> _PROBLEM DESCRIPTION_:
Please copy, exactly as they appear below, the lines from the one containing "Task: Cancel the profile settings dialog" through the one containing "Open the user".

- Opening Delimiter -

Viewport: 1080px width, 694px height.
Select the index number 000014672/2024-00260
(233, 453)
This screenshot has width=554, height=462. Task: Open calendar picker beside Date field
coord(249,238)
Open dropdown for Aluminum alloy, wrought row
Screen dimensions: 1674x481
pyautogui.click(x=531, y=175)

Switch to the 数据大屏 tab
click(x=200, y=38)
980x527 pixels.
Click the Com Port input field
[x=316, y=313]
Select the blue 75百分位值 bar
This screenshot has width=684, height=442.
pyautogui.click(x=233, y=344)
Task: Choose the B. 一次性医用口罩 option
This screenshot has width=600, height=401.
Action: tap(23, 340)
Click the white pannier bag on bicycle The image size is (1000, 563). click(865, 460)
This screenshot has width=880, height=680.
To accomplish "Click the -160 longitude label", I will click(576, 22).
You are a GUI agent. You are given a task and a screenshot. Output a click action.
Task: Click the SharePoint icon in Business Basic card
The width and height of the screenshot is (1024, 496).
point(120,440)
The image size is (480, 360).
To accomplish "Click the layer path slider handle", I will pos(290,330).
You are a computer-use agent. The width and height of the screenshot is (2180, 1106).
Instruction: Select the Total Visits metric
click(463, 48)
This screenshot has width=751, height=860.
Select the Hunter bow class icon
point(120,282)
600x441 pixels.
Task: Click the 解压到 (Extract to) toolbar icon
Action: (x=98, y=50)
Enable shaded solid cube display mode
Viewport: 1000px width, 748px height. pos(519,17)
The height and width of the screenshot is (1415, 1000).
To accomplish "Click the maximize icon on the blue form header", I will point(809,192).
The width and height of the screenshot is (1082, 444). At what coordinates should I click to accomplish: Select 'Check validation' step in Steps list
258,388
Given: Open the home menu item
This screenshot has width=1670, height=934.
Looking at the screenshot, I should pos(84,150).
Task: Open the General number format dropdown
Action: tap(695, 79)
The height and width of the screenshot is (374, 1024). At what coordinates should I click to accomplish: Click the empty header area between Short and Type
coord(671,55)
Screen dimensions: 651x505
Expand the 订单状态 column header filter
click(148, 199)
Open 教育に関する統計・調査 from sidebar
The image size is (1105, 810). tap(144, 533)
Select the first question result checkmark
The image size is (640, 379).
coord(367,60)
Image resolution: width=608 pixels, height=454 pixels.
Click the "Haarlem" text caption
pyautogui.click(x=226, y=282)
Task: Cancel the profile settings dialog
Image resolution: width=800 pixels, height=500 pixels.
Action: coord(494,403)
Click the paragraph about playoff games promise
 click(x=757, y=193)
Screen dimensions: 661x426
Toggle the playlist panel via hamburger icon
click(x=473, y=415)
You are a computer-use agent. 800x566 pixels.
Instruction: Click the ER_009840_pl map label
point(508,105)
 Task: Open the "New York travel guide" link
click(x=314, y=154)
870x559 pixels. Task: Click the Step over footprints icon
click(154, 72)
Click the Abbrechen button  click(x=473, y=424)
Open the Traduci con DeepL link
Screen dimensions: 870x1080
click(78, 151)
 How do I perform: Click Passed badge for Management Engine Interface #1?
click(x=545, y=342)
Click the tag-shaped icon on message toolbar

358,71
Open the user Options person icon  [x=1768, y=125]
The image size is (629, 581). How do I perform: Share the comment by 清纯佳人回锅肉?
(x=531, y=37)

- Closing Delimiter -

> _WRITTEN SOLUTION_:
Task: Cancel the profile settings dialog
Image resolution: width=800 pixels, height=500 pixels.
Action: coord(494,403)
Click the paragraph about playoff games promise
 click(x=757, y=193)
Screen dimensions: 661x426
Toggle the playlist panel via hamburger icon
click(x=473, y=415)
You are a computer-use agent. 800x566 pixels.
Instruction: Click the ER_009840_pl map label
point(508,105)
 Task: Open the "New York travel guide" link
click(x=314, y=154)
870x559 pixels. Task: Click the Step over footprints icon
click(154, 72)
Click the Abbrechen button  click(x=473, y=424)
Open the Traduci con DeepL link
Screen dimensions: 870x1080
click(78, 151)
 How do I perform: Click Passed badge for Management Engine Interface #1?
click(x=545, y=342)
Click the tag-shaped icon on message toolbar

358,71
Open the user Options person icon  [x=1768, y=125]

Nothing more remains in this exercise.